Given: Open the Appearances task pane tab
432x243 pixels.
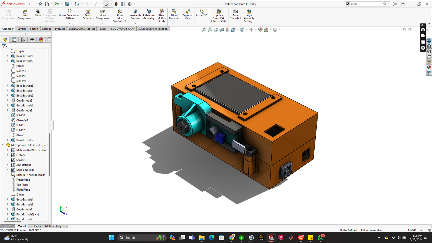Looking at the screenshot, I should [x=429, y=68].
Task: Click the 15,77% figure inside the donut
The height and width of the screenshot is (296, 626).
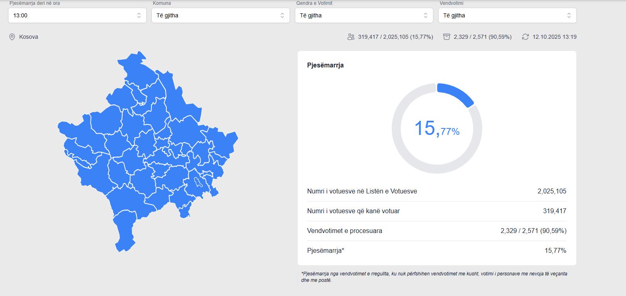Action: [x=437, y=128]
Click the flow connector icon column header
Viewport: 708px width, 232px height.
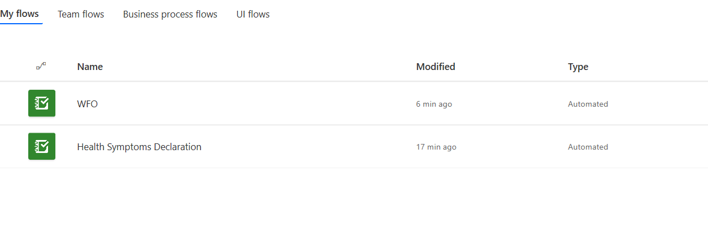point(41,66)
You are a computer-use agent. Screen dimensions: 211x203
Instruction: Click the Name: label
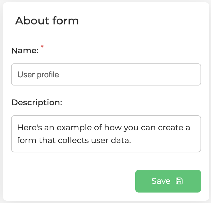[x=25, y=51]
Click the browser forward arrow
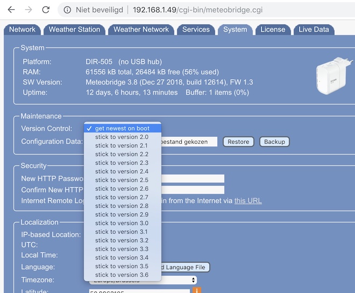 coord(29,10)
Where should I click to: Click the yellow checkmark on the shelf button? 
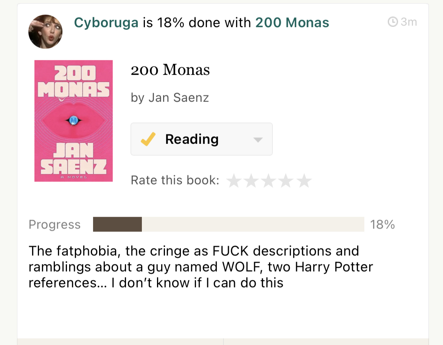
━━━━━━━━
§ **Exercise description**
When you write out the material again, keep every word exact and omit the pictures.

§ **Completed exercise**
Given: Open the Appearances task pane tab
432x243 pixels.
Looking at the screenshot, I should [x=429, y=68].
Task: Click the 15,77% figure inside the donut
The height and width of the screenshot is (296, 626).
Action: [x=437, y=128]
Click the flow connector icon column header
Viewport: 708px width, 232px height.
point(41,66)
You are a computer-use agent. Screen dimensions: 211x203
Instruction: Click the Name: label
[x=25, y=51]
Click the browser forward arrow
 coord(29,10)
Where should I click to: Click the yellow checkmark on the shelf button? 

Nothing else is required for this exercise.